Friday, November 14, 2008

Dancing with Bears


The S&P/TSX Composite is the headline index and the principal broad market measure for the Canadian equity markets. It includes common stock and income trust units. These include members of the S7P/TSX Equity indices, the S&P/TSX Equity 60, the S&P/TSX Equity Completion, the S&P/TSX Income Trust, the S&P/TSX Capped REIT and the S&P/TSX Capped Energy Trust. The market capitalization is about $3.6 trillion. Excuse the misprint on the last TSX report where the market capitalization was reported much higher. For more information on the make-up of the S&P/TSX go to http://www.tsx.com/.
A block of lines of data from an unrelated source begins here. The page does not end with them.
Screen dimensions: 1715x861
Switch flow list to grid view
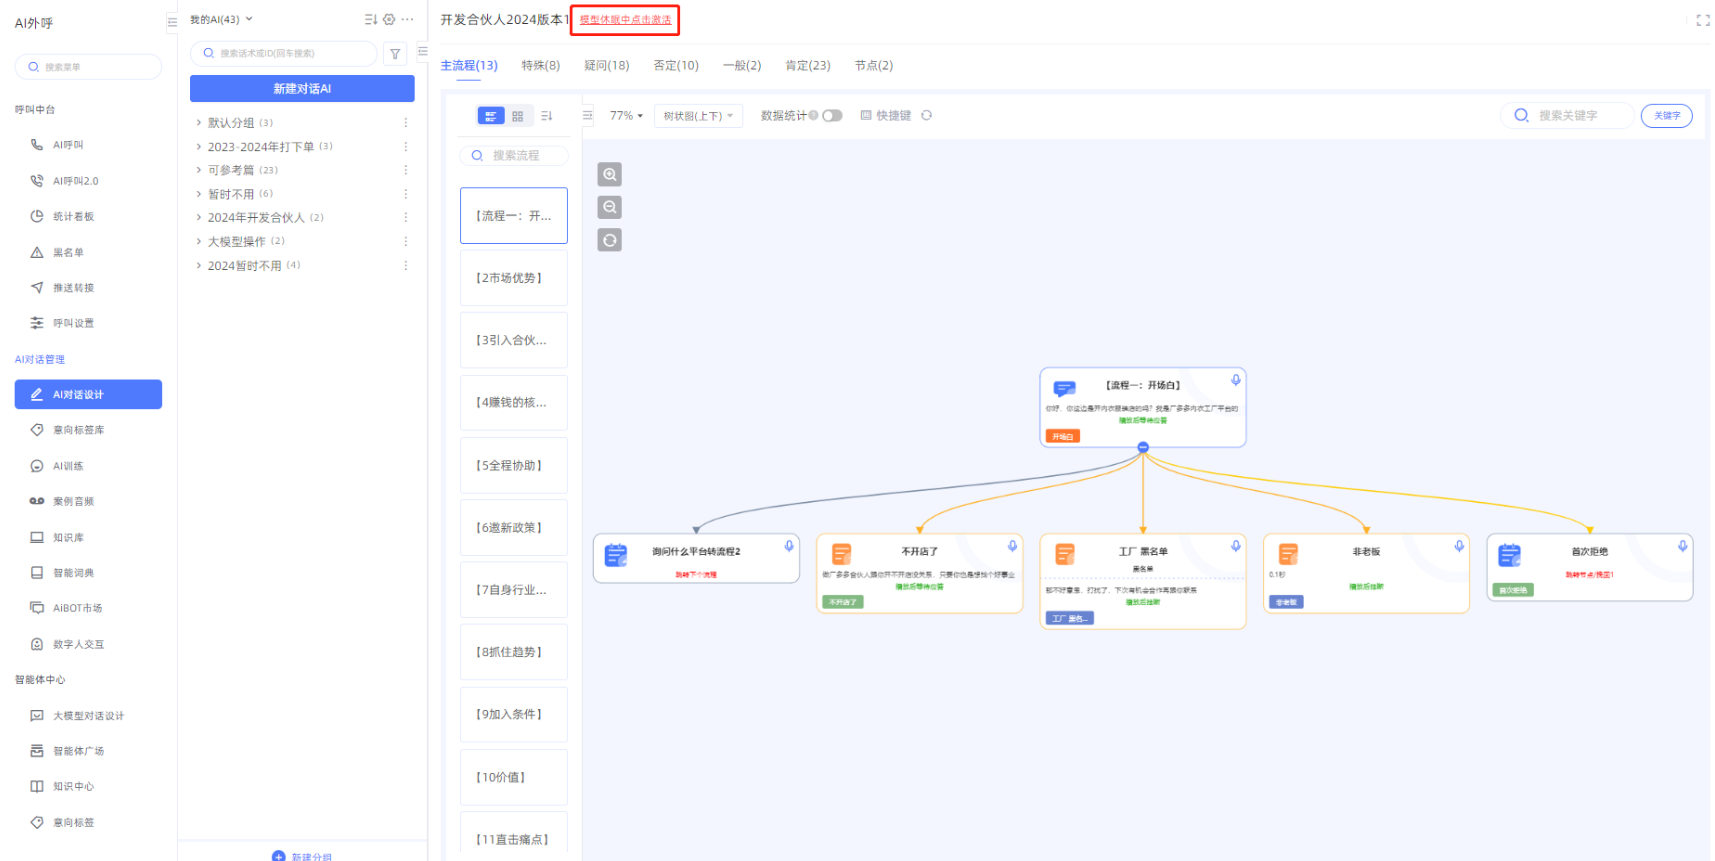(517, 116)
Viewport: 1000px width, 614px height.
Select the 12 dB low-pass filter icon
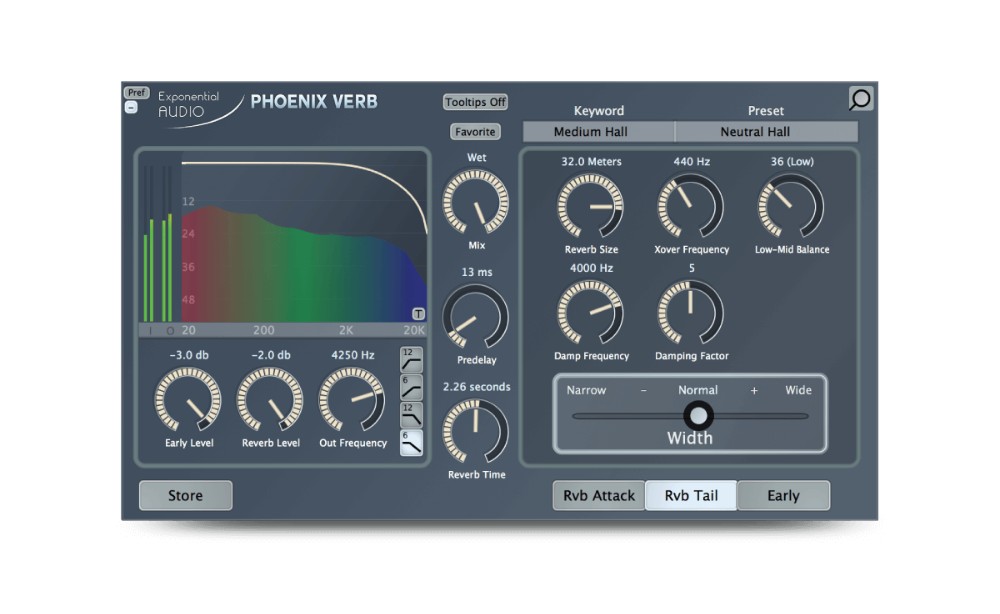click(411, 415)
The S&P/TSX Composite closed at a price of $9596.21 on November 7, 2008. The high over the last year was $15, 154.77 reached on June 6, 2008. The low over the last year was $8,537.34 reached on October 27, 2008. From the peak to the trough that represents about a -43% drop. The S&P has dropped –37.6%, so not quite as much but still significantly. While there are no hard and fast rules to a bear market definition, one commonly accepted one is a decline of more than 20% for more than 2 months. This is one tough bear that may not go away for a while so it might be worthwhile to look at some short term trading strategies using the index. Here is one way to dance with the bear.
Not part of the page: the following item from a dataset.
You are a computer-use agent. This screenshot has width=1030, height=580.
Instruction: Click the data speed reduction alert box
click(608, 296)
There appears to be a head and shoulder bottom forming. The first shoulder was formed on October 16, 2008 with a low of 8,761 followed by a sharp move up to 10,251 on October 20 and back down to 8,537 on October 27 to form the head and currently the second shoulder appears to be forming. At the top the point of resistance is at 10200. If it breaks through this we could see a short term rally in this bear otherwise there is a trading range forming with support at 8,500 and resistance at 10,200. This represents almost a 20% range to work within. A bear market rally generally gives you a 10-20% short-term return potential. If you can’t beat ‘em you might as well dance with ‘em.